WASHINGTON – It's a scene that scientists say is all too common: A commercial fishing boat pulls in a net full of shrimp or tuna and finds a loggerhead sea turtle mixed in with the catch.This is not a good news story on which to start your day!
Biologists like Matthew Godfrey say one or two such takings can happen every day among fishing fleets off the Southeast coast. Those numbers can add up to thousands annually for a turtle species that has traveled the oceans for 200 million years but now faces a growing array of threats.
Godfrey is among the authors of the latest federal report on loggerheads that says most groups of the ancient reptile are at risk of extinction — in large part due to increased commercial fishing.
Although I have not seen the report, the fact that state resource agencies, including highly political Florida Fish and Wildlife Conservation Commission, contributed authors to it, attests to the seriousness of the issue. I know that a year ago there was great concern expressed for Loggerhead Sea Turtles along Florida's west coast because no matter what was being tried the number of nests just kept declining. Now we have these results that can be used to guide future management of the species.

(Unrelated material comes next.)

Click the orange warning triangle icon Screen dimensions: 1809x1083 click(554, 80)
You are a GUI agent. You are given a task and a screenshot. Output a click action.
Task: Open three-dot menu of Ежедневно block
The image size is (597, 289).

Dividing the Loggerhead population into nine populations makes a lot of sense biologically. Its akin to what was done with some of the salmon on the Pacific coast of the United States and Canada. It creates confusion for the public because activities are restricted in one place and allowed in others (for instance).
However when you are dealing with a creature that has been around for 200 million years the last thing that should be guiding decisions is how a few humans are affected or displaced.
Just look out the window along any part of the coast here in Florida and its quickly obvious to most who won the war - and it wasn't the sea turtles.